Milkovich made that discovery when Adams defeated Davison in last year's regional.
"Adams was the only team to beat us last year," Davison coach Roy Hall said. "We looked like we were turning the corner, with some individual wins at districts. The Adams coaches started bird-dogging us. When the kids knew the defending state champs were interested and watching us, I think that really boosted our psyche.
"We made a good run. We'll learn what that experience taught us when that time of year comes along again."
Davison, ranked No. 1 in the coaches association poll, is 15-1 in team dual meets. Its loss came to Grand Rapids Forest Hills Central, a 31-31 tie that Central won on criteria. The Cardinals have won team-format tournaments at Birmingham Groves and Genesee County, plus individual-format events at the Goodrich Tournament of Champions and Redford Catholic Central.
Davison's lineup includes seven state placers or qualifiers from 1999. Senior Shaun Newton (112 pounds, 18-4) placed third at 103, sophomore John Whitman (119, 18-4) was seventh at 103, and sophomore Chad Roush (140, 23-2) placed fifth at 130. Sophomore Chase Metcalf (126, 26-0), a transfer from Goodrich, took third at 112 in Division III. This season, Metcalf has been most valuable wrestler at three invitationals.

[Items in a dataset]
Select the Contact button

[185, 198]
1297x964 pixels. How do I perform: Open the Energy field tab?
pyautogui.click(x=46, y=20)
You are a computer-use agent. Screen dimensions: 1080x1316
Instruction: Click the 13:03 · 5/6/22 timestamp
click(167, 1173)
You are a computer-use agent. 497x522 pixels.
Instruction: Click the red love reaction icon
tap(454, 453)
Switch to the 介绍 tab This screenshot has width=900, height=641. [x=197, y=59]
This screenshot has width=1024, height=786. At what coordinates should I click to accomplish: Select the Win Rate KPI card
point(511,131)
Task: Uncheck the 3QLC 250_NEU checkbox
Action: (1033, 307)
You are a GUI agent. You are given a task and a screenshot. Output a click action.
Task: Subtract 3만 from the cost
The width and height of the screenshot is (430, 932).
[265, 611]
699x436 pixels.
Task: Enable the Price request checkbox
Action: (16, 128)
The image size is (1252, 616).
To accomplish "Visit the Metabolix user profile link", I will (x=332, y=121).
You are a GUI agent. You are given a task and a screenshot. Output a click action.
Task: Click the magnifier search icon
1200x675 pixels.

TASK REQUIREMENTS —
**A)** Translate this sentence from the Davison wrestling article into Spanish: "Davison, ranked No. 1 in the coaches association poll, is 15-1 in team dual meets."
**B)** Write what comes next in the Davison wrestling article, picking up after its last sentence.

SOLVED PROBLEMS —
**A)** Davison, clasificado número 1 en la encuesta de la asociación de entrenadores, tiene un récord de 15-1 en encuentros duales por equipos.

**B)**
The other returning state qualifiers are junior Joe Whitman (130, 23-0), an all-state cross-country runner, plus seniors Jon Phillips (171, 17-2) and Nic LaFear (heavyweight, 22-2).
Providing depth are senior Jimmy McFall (145, 16-3), junior Tim Polidan (152, 18-5) and sophomores Casey Streeter (160, 21-4) and Keristen LaBelle (103, 22-4).
Hall acknowledged that having a competitive girl on the squad could throw some teams off base. LaBelle placed second at Goodrich and Catholic Central.
"There's some team bonding she misses out on by not being in the locker room, but overall I don't see a problem," Hall said. "It's developed some of the big brother syndrome that's really helped our team. She knows the sport as well as anyone and is savvy and fundamental."
Milkovich, judging on talent and strength, thought LaBelle was a senior, not a 10th-grader.
Hall said the team feels like a state contender, after tying Forest Hills Central and finishing way ahead of defending state champion Temperance Bedford at the Goodrich tournament. But its perspective is realistic.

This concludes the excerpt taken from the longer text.